Das gesamte Spiel ist ein absoluter Triumph

 

Mark Friend ist Accessibility Lead bei den PlayStation Studios – und damit für die Barrierefreiheit der Inhouse-Games verantwortlich. Anlässlich des Global Accessibility Awareness Day (GAAD) am 18. Mai beschrieb Friend im PlayStation-Blog, wie der Publisher an das Thema „Accessibility“ herangeht. „Ein möglicher Ansatz für Barrierefreiheit ist, SpielerInnen die Möglichkeit zu geben, ihr Spielerlebnis an ihre individuellen Spielstile und Bedürfnisse anzupassen – und es zu verfeinern“, so Friend. Als klassische Beispiele für barrierefreies Design nennt er Einstellungen für Farbenblindheit, Untertitel und die Visualisierung von Sound-Effekten. „Außerdem werden Settings, die es schon seit Jahren in Spielen gibt, als grundlegende Accessibility-Features betrachtet – zum Beispiel eine neu zuweisbare Steuerung, Lautstärkeregler und die Anpassung des Schwierigkeitsgrads“, ergänzt Friend. Sogar der inzwischen sehr gängige Performance Mode könne als Accessibility-Feature betrachtet werden: Schließlich könne die höhere Bildwiederholrate SpielerInnen vor „visuellem Unbehagen“ bewahren. „Bei Accessibility geht es darum, Annahmen über Bord zu werfen, was für alle SpielerInnen das Beste ist – und sie stattdessen selbst die passenden Optionen wählen zu lassen“, fasst Friend zusammen. „So werden den mehr als eine Milliarde Menschen mit Behinderungen in aller Welt mehr Spielmöglichkeiten eröffnet.“

Direkter Erfahrungsaustausch
Auch Microsoft zeigt beim Thema „Barrierefreiheit“ großes Engagement.

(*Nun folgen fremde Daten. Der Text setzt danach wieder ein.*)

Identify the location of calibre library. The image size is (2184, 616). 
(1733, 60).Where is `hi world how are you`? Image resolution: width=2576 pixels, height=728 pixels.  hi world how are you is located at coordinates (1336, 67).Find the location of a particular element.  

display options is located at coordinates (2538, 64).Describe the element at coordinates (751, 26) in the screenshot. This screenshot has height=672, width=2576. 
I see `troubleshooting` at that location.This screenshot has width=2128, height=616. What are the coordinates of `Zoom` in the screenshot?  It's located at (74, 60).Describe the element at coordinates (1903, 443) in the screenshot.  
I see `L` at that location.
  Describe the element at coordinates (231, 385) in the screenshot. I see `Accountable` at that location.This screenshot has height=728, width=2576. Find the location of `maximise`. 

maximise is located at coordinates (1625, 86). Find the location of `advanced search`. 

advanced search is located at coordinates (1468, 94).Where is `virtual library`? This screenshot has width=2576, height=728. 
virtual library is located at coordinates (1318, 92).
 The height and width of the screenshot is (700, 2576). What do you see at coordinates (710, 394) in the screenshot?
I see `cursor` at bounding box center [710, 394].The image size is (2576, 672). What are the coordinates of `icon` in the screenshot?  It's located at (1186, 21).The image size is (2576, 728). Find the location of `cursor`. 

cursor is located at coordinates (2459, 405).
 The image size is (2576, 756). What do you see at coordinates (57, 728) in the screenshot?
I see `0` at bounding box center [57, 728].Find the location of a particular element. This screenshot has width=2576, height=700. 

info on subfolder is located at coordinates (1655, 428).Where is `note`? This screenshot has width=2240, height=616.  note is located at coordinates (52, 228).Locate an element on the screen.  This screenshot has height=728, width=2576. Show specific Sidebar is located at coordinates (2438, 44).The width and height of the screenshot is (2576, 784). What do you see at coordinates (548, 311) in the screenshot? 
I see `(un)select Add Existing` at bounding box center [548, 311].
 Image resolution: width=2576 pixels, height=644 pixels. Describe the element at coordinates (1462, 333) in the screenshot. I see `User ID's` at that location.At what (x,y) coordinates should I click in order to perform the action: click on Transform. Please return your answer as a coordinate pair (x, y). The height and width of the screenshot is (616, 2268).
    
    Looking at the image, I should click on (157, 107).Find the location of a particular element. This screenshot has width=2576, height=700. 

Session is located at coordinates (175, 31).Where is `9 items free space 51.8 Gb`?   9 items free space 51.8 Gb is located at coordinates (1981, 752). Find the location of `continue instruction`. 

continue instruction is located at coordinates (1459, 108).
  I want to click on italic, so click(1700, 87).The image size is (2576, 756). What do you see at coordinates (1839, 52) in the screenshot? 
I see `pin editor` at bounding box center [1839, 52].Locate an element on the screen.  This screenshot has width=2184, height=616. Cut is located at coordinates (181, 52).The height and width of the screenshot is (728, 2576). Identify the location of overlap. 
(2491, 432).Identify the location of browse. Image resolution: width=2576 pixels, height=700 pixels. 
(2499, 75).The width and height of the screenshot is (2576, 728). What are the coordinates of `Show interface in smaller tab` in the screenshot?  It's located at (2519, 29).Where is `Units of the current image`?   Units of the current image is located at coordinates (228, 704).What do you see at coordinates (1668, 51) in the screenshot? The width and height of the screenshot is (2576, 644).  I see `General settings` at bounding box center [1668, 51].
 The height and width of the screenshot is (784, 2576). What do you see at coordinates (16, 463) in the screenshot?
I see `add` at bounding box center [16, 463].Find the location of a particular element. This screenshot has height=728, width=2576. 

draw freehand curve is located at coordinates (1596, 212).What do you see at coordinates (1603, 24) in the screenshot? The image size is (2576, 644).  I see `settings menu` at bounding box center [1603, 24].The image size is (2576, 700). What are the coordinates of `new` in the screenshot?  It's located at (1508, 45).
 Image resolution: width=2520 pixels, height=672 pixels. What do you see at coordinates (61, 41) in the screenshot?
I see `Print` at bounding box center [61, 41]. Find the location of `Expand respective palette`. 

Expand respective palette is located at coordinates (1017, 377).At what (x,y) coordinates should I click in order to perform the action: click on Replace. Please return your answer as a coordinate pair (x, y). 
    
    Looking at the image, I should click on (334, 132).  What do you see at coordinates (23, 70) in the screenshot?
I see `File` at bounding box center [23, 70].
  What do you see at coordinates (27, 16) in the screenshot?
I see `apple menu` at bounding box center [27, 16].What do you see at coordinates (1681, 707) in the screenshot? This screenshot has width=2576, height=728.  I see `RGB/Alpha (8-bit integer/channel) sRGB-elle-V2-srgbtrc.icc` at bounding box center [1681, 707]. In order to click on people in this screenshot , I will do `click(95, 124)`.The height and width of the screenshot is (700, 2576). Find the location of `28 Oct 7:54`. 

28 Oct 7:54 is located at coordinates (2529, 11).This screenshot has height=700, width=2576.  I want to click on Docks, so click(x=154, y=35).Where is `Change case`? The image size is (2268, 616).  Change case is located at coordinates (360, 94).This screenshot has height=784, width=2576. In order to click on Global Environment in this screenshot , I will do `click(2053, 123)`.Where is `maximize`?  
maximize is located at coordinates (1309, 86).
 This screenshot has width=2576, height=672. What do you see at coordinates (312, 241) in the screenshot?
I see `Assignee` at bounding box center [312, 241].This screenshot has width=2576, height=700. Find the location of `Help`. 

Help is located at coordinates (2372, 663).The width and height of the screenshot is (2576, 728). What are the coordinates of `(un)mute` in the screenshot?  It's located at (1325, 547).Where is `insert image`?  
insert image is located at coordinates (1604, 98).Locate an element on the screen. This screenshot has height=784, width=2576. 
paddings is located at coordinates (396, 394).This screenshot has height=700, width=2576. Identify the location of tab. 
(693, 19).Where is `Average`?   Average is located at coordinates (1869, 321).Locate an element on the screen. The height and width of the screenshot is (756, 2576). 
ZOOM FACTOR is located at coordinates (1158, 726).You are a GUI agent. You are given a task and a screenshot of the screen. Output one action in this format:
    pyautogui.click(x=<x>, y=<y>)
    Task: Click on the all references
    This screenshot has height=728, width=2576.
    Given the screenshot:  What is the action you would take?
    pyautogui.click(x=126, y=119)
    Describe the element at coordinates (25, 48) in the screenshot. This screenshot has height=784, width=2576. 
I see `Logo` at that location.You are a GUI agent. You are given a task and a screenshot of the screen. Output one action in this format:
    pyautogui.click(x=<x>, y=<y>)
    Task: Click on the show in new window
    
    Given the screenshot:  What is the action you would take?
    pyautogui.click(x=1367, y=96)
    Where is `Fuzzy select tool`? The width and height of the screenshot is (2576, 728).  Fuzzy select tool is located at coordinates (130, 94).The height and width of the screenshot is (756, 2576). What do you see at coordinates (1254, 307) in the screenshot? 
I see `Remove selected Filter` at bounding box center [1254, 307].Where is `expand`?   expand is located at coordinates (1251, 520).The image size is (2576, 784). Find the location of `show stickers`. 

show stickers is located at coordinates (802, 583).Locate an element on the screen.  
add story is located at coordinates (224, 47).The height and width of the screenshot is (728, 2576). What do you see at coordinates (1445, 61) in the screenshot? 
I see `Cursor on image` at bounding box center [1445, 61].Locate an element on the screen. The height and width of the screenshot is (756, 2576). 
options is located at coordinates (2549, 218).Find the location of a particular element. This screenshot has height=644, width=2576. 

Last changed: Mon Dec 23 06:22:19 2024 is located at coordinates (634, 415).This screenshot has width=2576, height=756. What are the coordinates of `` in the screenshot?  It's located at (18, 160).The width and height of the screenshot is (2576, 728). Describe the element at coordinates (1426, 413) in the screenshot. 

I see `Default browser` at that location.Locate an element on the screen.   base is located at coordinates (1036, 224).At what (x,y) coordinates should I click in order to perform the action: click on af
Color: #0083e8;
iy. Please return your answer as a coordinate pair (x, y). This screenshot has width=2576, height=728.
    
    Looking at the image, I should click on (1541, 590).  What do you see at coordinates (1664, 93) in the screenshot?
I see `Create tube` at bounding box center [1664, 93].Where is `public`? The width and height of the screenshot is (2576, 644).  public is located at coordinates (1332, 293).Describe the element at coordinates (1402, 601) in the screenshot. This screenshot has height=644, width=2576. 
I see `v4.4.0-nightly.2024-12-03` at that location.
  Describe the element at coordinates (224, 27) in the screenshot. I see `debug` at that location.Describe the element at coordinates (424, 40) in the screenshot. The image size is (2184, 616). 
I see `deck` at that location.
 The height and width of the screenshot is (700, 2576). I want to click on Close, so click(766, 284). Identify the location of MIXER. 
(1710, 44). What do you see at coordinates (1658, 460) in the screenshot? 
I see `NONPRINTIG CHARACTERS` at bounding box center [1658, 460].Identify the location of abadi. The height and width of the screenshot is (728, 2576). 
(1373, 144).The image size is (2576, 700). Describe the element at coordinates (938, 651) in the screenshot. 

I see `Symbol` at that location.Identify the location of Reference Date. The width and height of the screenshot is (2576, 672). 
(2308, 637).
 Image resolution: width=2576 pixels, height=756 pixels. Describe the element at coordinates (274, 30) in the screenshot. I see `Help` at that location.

Der Xbox Adaptive Controller kam bereits 2018 auf den Markt, auch viele Xbox-Games glänzen mit umfangreichen Accessibility-Features. „Mit unserem Versprechen 'Gaming for Everyone' sind wir bestrebt, Xbox zu einem Ort zu machen, an dem alle Spaß haben können – inklusive der über 400 Millionen SpielerInnen mit Behinderung“, sagt  Sandro Odak, Communications Manager für Xbox DACH bei Microsoft. „Wir investieren kontinuierlich in Barrierefreiheit, beispielsweise in Form adaptiver Hardware wie dem Xbox Adaptive Controller – oder über software-basierte Funktionen, die inklusives Gaming fördern.“ Zugleich lege man großen Wert auf einen direkten Erfahrungsaustausch mit Usern, Communities und Studios, um Barrierefreiheit insgesamt voranzubringen. „Es ist wichtig, SpielerInnen mit Behinderung als Mitwirkende in die Entwicklung einzubeziehen“, betont Odak. Dieser Austausch habe maßgeblich zur Design-Entwicklung, Funktionalität und Verpackungsgestaltung des Xbox Adaptive Controllers beigetragen. Der Communications Manager nennt eine Reihe von Initiativen, mit denen Microsoft die Vernetzung vorantreibt – zum Beispiel das „Xbox Accessibility Program“, die „Xbox Accessibility Insiders League“ und auch den „Microsoft Gaming Accessibility Testing Service“. Bei der Entwicklung barrierefreier Spiele arbeite man eng mit Studios wie Obsidian Entertainment (Grounded) und Turn10 (Forza) zusammen. 2023 wird Microsoft beispielsweise – zusammen mit dem neuen Forza Motorsport – auch ein Feature namens „Blind Driving Assists“ einführen, das Rennspielfans mit Sehbehinderung zugute kommen soll. Zudem hilft der Konzern SpieleentwicklerInnen mit einem kostenfreien Lernangebot dabei, barrierefreie Design-Entscheidungen zu verinnerlichen. Titel: „Gaming Disability Fundamentals Learning Path“.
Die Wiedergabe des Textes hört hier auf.